* WHAT YOU HAVE TO DO *
Reproduce the rows from the line containing "Click the right" through the end of the rows, inclusive, with requests kept. Scale every coordinate in the answers by 2.05, round to whole numbers with halves going up, and leave the pictures out.

==========

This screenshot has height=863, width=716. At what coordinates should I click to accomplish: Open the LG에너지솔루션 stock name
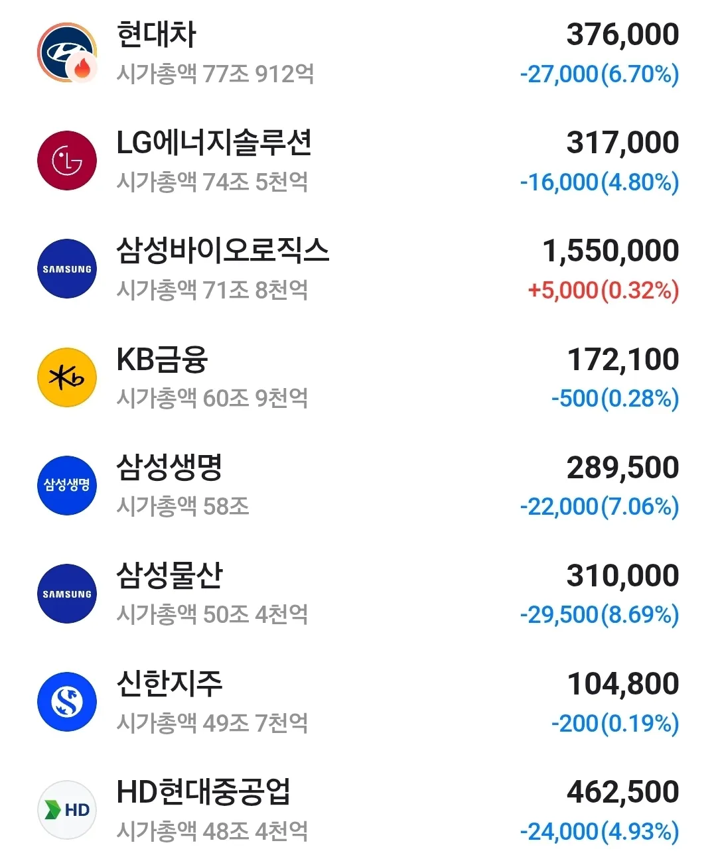[x=214, y=143]
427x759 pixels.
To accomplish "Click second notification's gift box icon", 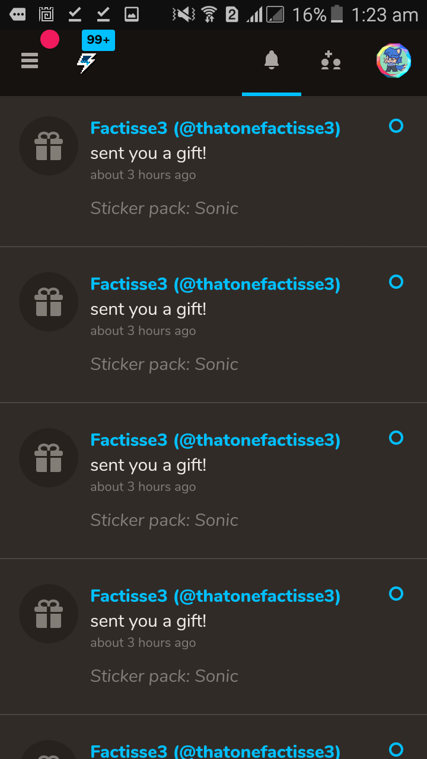I will [x=49, y=302].
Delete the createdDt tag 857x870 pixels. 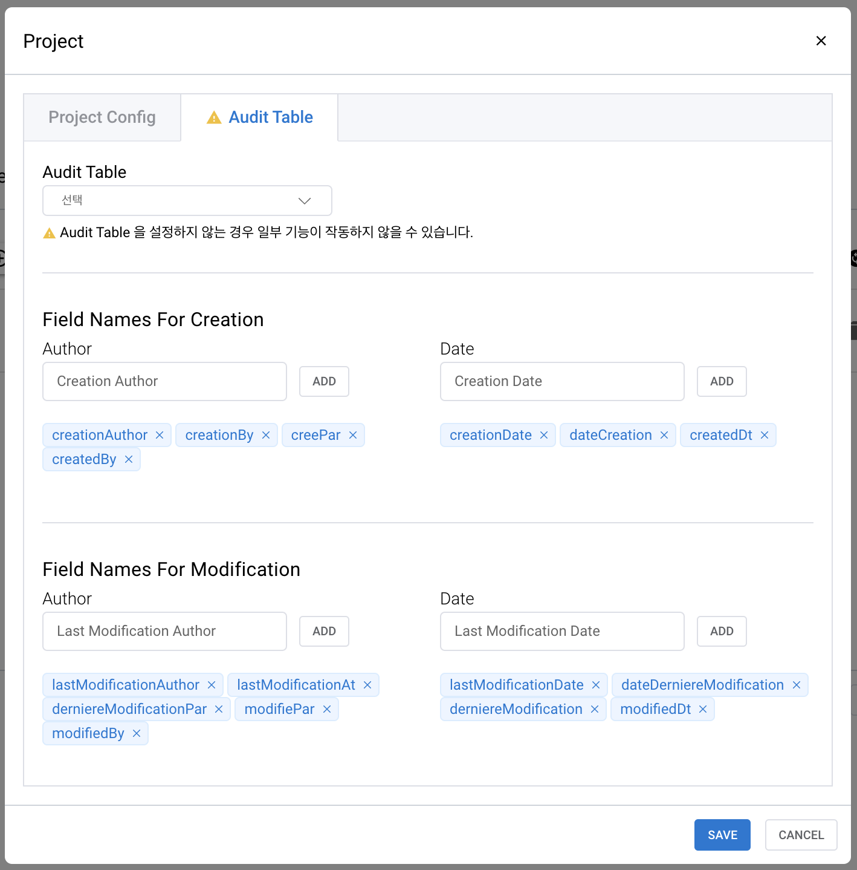pos(765,435)
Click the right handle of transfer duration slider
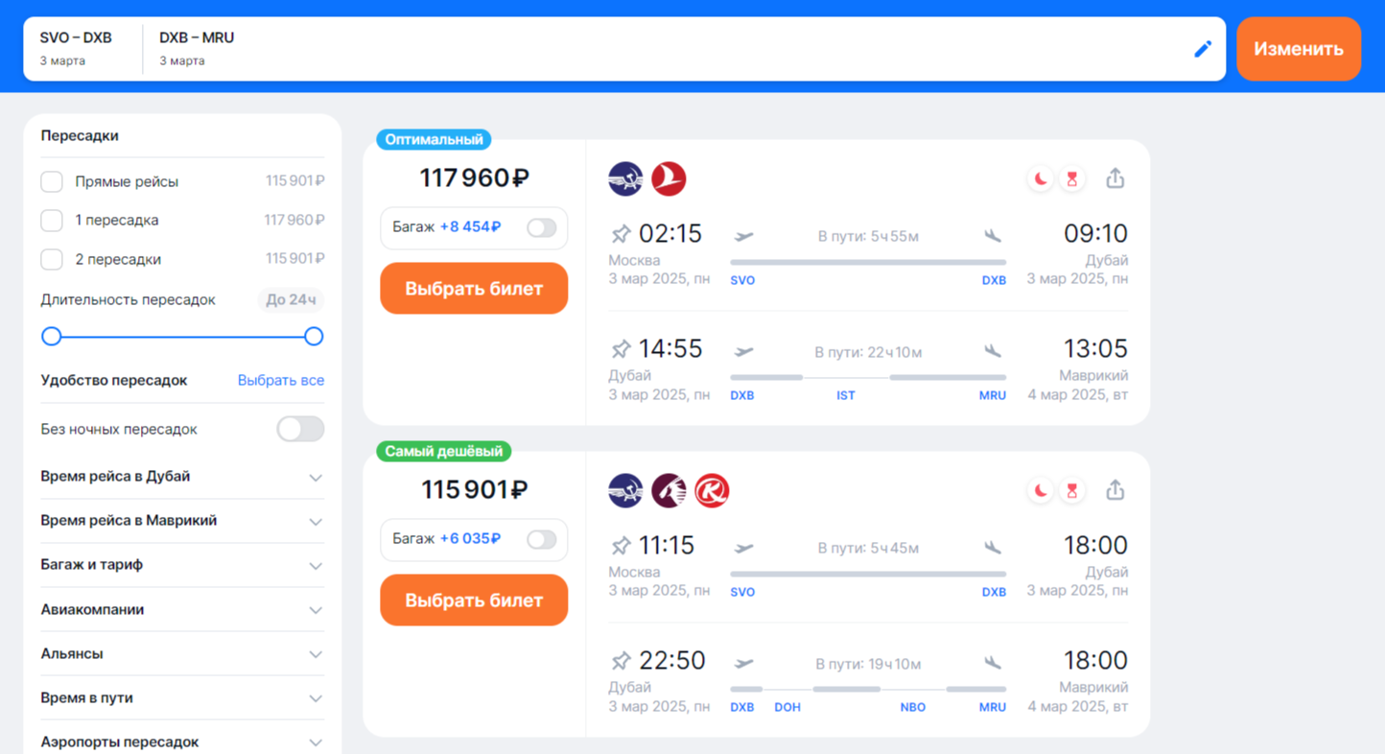 click(x=314, y=337)
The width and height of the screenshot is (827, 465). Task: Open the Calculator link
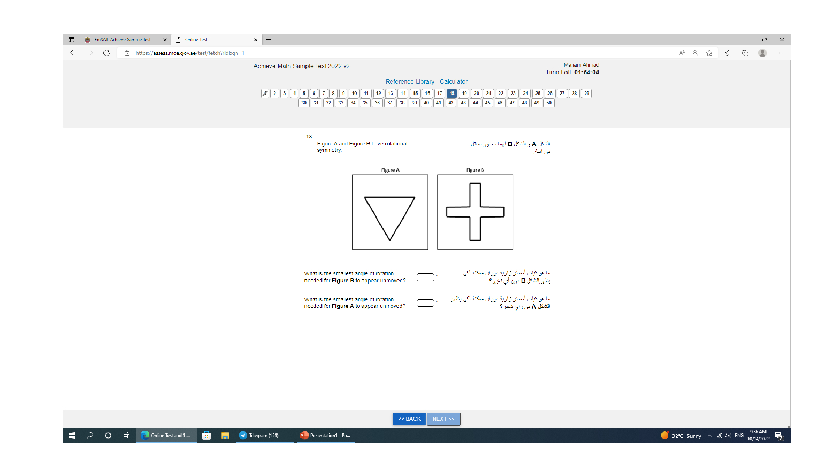(x=453, y=82)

==========

* PROBLEM SOLUTION *
Click the right handle of transfer duration slider
 click(x=644, y=691)
The width and height of the screenshot is (827, 465). Task: Open the Calculator link
(x=929, y=168)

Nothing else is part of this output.